▶ _The tasks_:
a) Say whether each statement below agrees with the programming lessons extract, answering yes or no and quoting the deciding words of the extract. (i) The faulty function was first caught by the automated unit tests. (ii) The mistake was a loop that used "break" where it should have used "continue." (iii) Eclipse gives Javascript the same thorough support it gives Java.
b) Carry on the programming lessons extract from the point where it stops, keeping its first-person voice.

---------- Document extract ----------

It’s a cultural thing, and you can’t claim to really know the language if you don’t operate comfortably in its culture. I don’t really know Javascript.

4. How did I ever live without automated tests?

Possibly by not spending my holidays sat in front of a PC. But aside from that, I continue to wonder at the marvel that is automated testing, and unit testing in particular. To be able to implement a change and not have to trouble your brain about the consequences is very liberating, allowing you to move ahead with confidence. It does take some work to set up the environment, but the results are worth it.

That said…

5. Your automated tests won’t cover everything

In one of my functions I unexpectedly found a truck-sized hole which had gone undiscovered despite seemingly comprehensive automated test coverage. (A loop which had a “break” when it should have had a “continue”, meaning great swathes of actions got skipped in most circumstances.) I only discovered this through integration testing (which is the fancy name I’m using for what was really “trying it out”), and found that a quirk in my unit testing setup had caused the mistake to be missed. Once I had found the cause I adjusted the main code to be more predictable and put in an automated test to trap the error, but it was only discovered through real hands-on testing.

6. A strong IDE sustains motivation as much as anything

Although I was using Eclipse for development, when working with Javascript it really doesn’t offer the comprehensive support you get with Java. Because Javascript is a dynamic language, and no doubt also because of the state of JSEclipse, there’s very weak support for code completion, refactoring and so on.

---------- Record list ----------

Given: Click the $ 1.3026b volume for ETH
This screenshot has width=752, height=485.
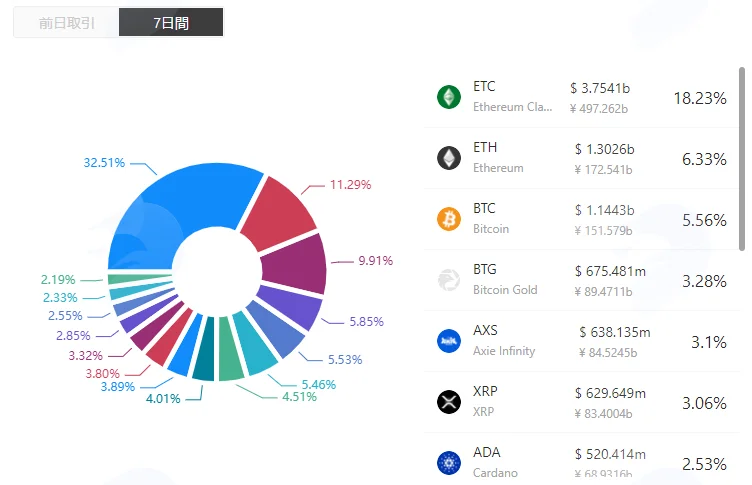Looking at the screenshot, I should (x=604, y=149).
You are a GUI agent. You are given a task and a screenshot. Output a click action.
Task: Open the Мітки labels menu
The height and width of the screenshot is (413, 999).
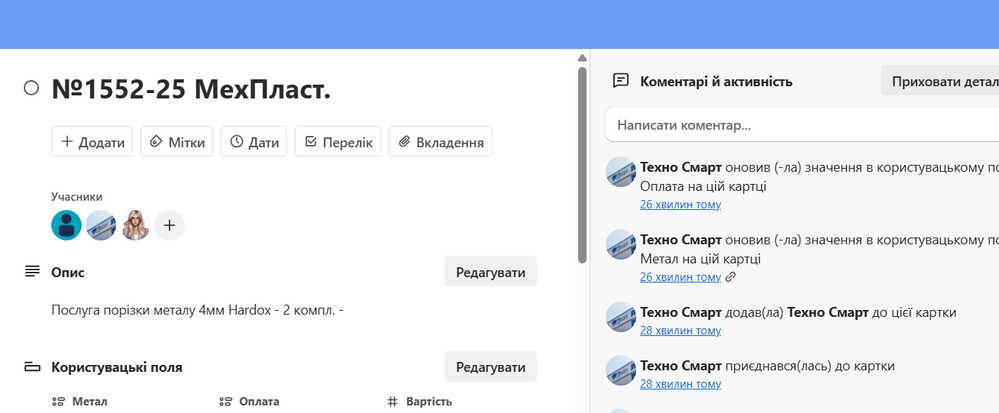pyautogui.click(x=176, y=142)
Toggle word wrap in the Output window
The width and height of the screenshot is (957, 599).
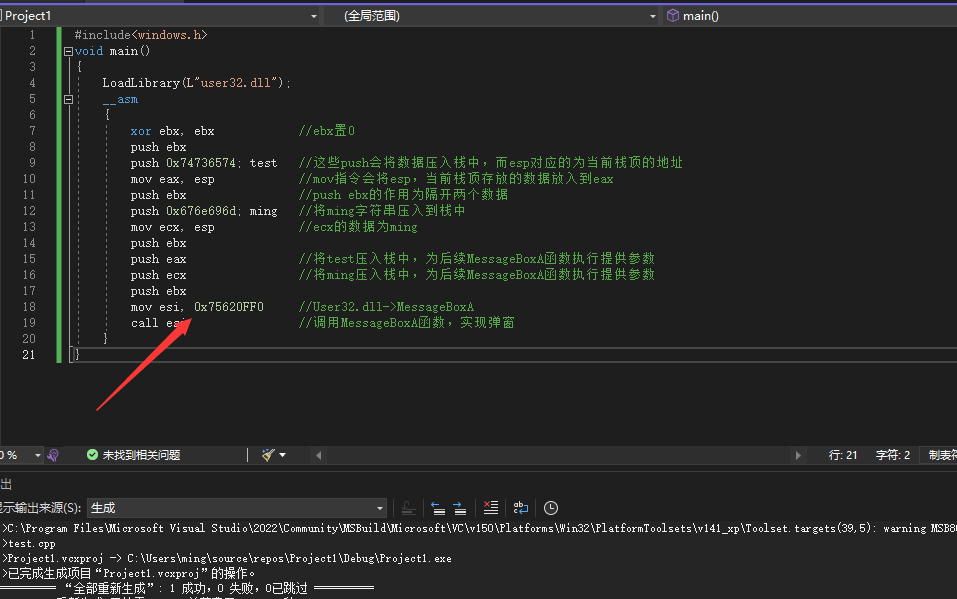(520, 508)
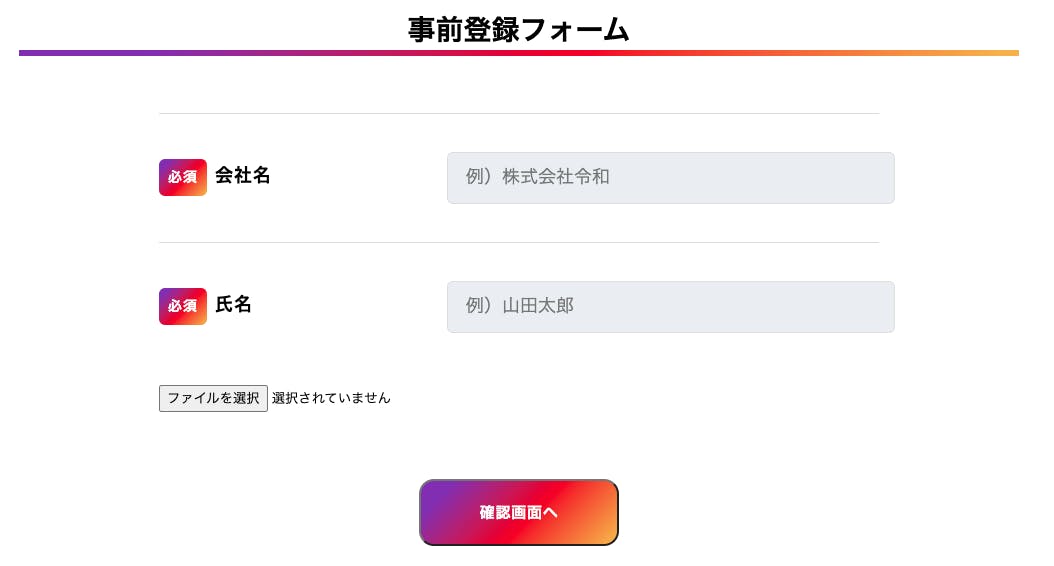Click the 必須 badge beside 氏名
Viewport: 1054px width, 566px height.
[182, 306]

----------

▶ _Task-by-task outputs_:
a)
(i) No: "I only discovered this through integration testing"
(ii) Yes: "A loop which had a “break” when it should have had a “continue”"
(iii) No: "when working with Javascript it really doesn’t offer the comprehensive support you get with Java"

b)
The consequence of this was a loss of code-writing speed, but much more than that I was suddenly able to see how easily a weak IDE allows bad software to be produced. There were many occasions when I knew that I should tidy up or refactor something, but was then suddenly hit with a premonition of the tedious steps I’d have to go through: working out which files to pick on, the manual search-and-replace, checking the context before I made a change. I had to force myself to get on with the tidying up despite knowing how painful it would be, focusing on the long-term results, and safe in the knowledge that for this little personal project I didn’t have a deadline.

It became clear to me that so many people must come under a constant barrage of pressure, with only their current strength of character to defend against the pressures of deadlines and short-term wins. It’s inevitable that too often they will give in to those pressures, leaving cumbersome code building up, and ultimately gumming up the works of the system. A strong IDE removes the barriers to those virtuous tasks of improving design and allows you not only to do your job, but to do it well.

7. Estimation is difficult

Which is just an excuse for the shameful truth: all my estimations were out by a factor of four. This is embarrassing because it’s not as if I’ve never written software before.

In retrospect the mistake I was making was to look at the component parts of a task, guess how long they’d each take, and add them up. What I should have done was try to take the forthcoming work, identify similar previous tasks, and from past experience see how long they actually took.

At the end of the day experience is good, but it’s how you use it that really counts.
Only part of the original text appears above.